Despite OpenAI's ongoing efforts to strengthen the security of its Atlas AI browser against network attacks, the company acknowledges that prompt injection—attacks where malicious instructions hidden in web pages or emails manipulate AI agents into harmful actions—will remain a persistent threat in the near term. This reality raises significant concerns about the safety of AI agents operating across open networks.
In a blog post published Monday, OpenAI stated, “Prompt injections, much like online scams and social engineering, are unlikely to be completely ‘solved.’” The company is actively enhancing Atlas’s defense mechanisms to counter continuous threats, admitting that the “agent mode” in ChatGPT Atlas inherently expands the attack surface.
Launched in October, ChatGPT Atlas quickly drew attention from security researchers who demonstrated how inserting just a few words into a Google Doc could alter the browser agent’s behavior. On the same day, Brave released a report highlighting indirect prompt injection as a systemic vulnerability affecting AI-powered browsers, including Perplexity’s Comet.
OpenAI is not alone in recognizing the enduring nature of prompt-based threats. Earlier this month, the UK’s National Cyber Security Centre (NCSC) warned that prompt injection attacks targeting generative AI applications “may never be fully mitigated,” leaving websites vulnerable to data breaches. The government body advises cybersecurity professionals to focus on reducing the impact and likelihood of such attacks rather than assuming they can be entirely blocked.
“We view prompt injection as a long-term AI safety challenge requiring sustained defensive improvements,” OpenAI emphasized.
How is the company tackling this Sisyphean task? OpenAI claims its proactive, rapid-response testing cycle shows early promise in identifying novel attack vectors internally before they emerge in real-world scenarios.
This approach aligns with strategies described by rivals like Anthropic and Google: defending against prompt-based attacks demands layered safeguards and continuous stress-testing. For instance, Google has recently focused on architectural design and policy-level controls within agent systems.
However, OpenAI has adopted a distinct tactic—an LLM-driven automated attacker. This internal “red-team” agent, trained via reinforcement learning, simulates adversarial behavior by discovering covert ways to feed malicious prompts to AI agents.
The system enables simulated pre-deployment attacks, modeling how the target AI interprets inputs and reacts to potential exploits. By analyzing these responses, the attacker agent iteratively refines its methods. Since external attackers lack insight into the AI’s internal reasoning, OpenAI’s simulator theoretically uncovers vulnerabilities faster than real adversaries could.

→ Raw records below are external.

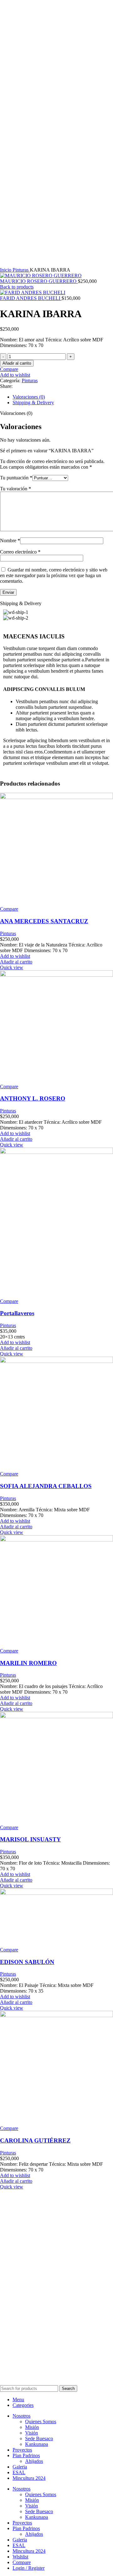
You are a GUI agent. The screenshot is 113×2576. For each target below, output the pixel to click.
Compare (22, 2562)
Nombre (10, 540)
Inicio (6, 270)
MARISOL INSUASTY (30, 1839)
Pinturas (21, 270)
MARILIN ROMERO (28, 1663)
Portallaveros (17, 1313)
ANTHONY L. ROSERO (32, 1098)
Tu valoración (15, 488)
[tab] (63, 397)
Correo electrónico (20, 551)
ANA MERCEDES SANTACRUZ (44, 921)
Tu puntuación (16, 477)
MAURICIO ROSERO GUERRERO (39, 281)
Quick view (11, 967)
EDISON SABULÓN (27, 1962)
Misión (32, 2427)
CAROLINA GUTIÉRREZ (35, 2140)
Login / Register (29, 2568)
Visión (31, 2432)
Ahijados (34, 2461)
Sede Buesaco (39, 2438)
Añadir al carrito (17, 363)
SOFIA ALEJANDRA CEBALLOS (46, 1486)
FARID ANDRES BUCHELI (31, 298)
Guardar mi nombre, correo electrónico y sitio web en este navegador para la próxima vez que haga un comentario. (53, 575)
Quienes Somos (40, 2421)
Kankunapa (36, 2444)
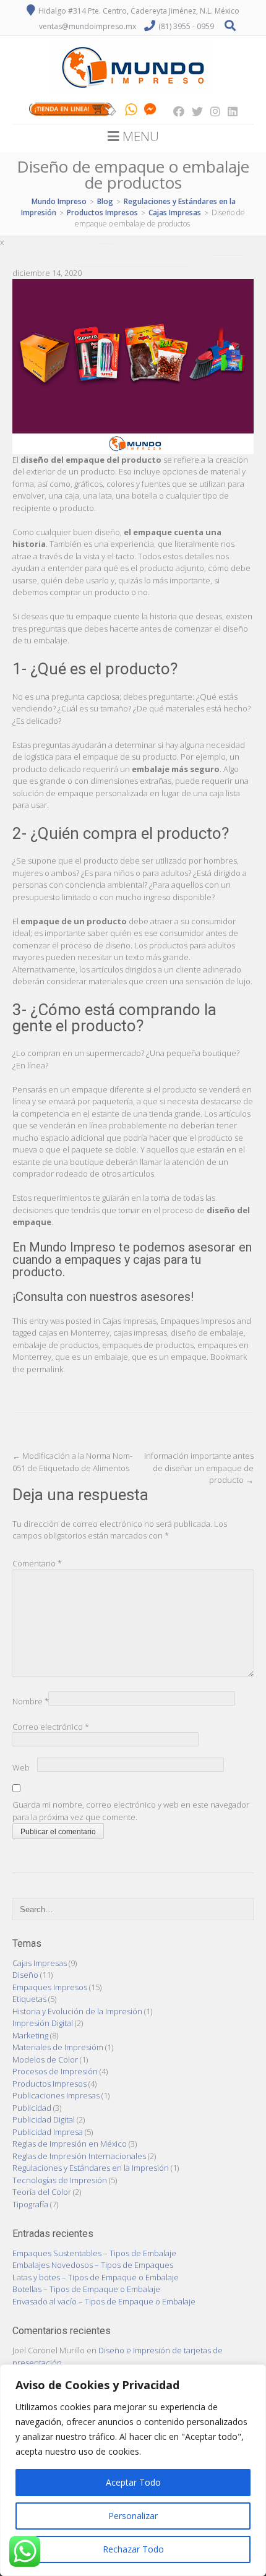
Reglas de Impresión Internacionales (79, 2156)
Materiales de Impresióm (57, 2047)
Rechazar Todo (133, 2549)
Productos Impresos (49, 2083)
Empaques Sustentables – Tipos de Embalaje (94, 2253)
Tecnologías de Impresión (59, 2180)
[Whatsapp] (131, 111)
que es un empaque (169, 1356)
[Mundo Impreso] (133, 94)
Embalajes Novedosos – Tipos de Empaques (92, 2264)
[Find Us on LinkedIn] (229, 111)
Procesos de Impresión (55, 2071)
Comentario (37, 1563)
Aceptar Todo (133, 2482)
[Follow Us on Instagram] (211, 111)
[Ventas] (72, 111)
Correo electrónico (50, 1726)
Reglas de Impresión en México (69, 2143)
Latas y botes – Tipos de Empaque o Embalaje (95, 2277)
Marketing (30, 2035)
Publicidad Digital (43, 2119)
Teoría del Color (41, 2191)
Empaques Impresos (197, 1320)
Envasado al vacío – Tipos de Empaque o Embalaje (103, 2301)
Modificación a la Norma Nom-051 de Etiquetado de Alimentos (72, 1462)
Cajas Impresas (129, 1320)
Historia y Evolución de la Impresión (77, 2011)
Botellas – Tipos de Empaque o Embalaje (86, 2289)
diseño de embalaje (207, 1332)
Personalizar (133, 2516)
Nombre (30, 1701)
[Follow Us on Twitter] (193, 111)
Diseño (25, 1974)
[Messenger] (150, 111)
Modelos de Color (45, 2059)
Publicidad (31, 2107)
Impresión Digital (42, 2023)
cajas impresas (140, 1332)
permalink (45, 1369)
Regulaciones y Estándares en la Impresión (90, 2167)
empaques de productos (148, 1344)
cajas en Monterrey (73, 1332)
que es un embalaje (91, 1356)
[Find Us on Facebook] (175, 111)
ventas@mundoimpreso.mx (87, 26)
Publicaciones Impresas (56, 2095)
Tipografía (30, 2204)
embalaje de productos (55, 1344)
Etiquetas (29, 1998)
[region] (133, 2470)
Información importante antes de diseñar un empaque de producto (199, 1467)
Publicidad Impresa (47, 2131)
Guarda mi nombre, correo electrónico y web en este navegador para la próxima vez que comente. (130, 1811)
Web (21, 1767)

This method reflects a growing trend in AI security: deploying autonomous agents to identify edge cases and accelerate testing in controlled environments.
“Our reinforcement learning-trained attackers can induce agents to execute complex, multi-step harmful workflows spanning dozens or even hundreds of actions,” OpenAI reported. “We’ve also uncovered novel attack strategies not observed in human-led red teaming or external reports.”
In one demonstration (partially illustrated above), OpenAI showed how its automated attacker inserted a malicious email into a user’s inbox. When the AI agent later scanned messages, it followed concealed instructions to send a resignation letter instead of drafting an out-of-office reply. However, after security updates, the agent mode successfully detected and flagged the injection attempt.
While acknowledging that prompt injection cannot be perfectly prevented, OpenAI relies on large-scale simulation and accelerated patching cycles to fortify systems before real attacks occur.
An OpenAI spokesperson declined to confirm whether Atlas security updates have led to a measurable drop in successful injections but noted that the company has collaborated with third parties since development began to reinforce defenses against such threats.
Rami McCarthy, Chief Security Researcher at cybersecurity firm Wiz, noted that while reinforcement learning helps adapt to evolving attacker tactics, it represents only part of the broader security picture.
“A useful framework for assessing AI risk is autonomy multiplied by accessibility,” McCarthy explained.
“Agent-based browsers often occupy a high-risk quadrant: moderate autonomy combined with extremely high access levels,” he added. Current mitigation strategies reflect this trade-off—limiting login permissions reduces exposure, while requiring user approvals curtails autonomy.
These are precisely the types of safeguards OpenAI recommends. A spokesperson confirmed that Atlas is designed to seek user confirmation before sending messages or making payments. The company also advises users to provide specific instructions to agents rather than granting broad authority like “take whatever actions are needed” with full mailbox access.
“Excessive freedom increases the likelihood that concealed or malicious content can influence the agent, even with protective measures in place,” OpenAI cautioned.
While protecting Atlas users from prompt injection remains a top priority, McCarthy questions the return on investment for high-access browser agents given their current risk profile.
“For most everyday use cases, agent-based browsers haven’t yet delivered enough value to justify their inherent risks,” McCarthy said. With access to sensitive data like emails and payment details, the stakes are high—yet that same access is what makes them powerful. The balance is constantly shifting, but for now, the trade-offs remain very real.”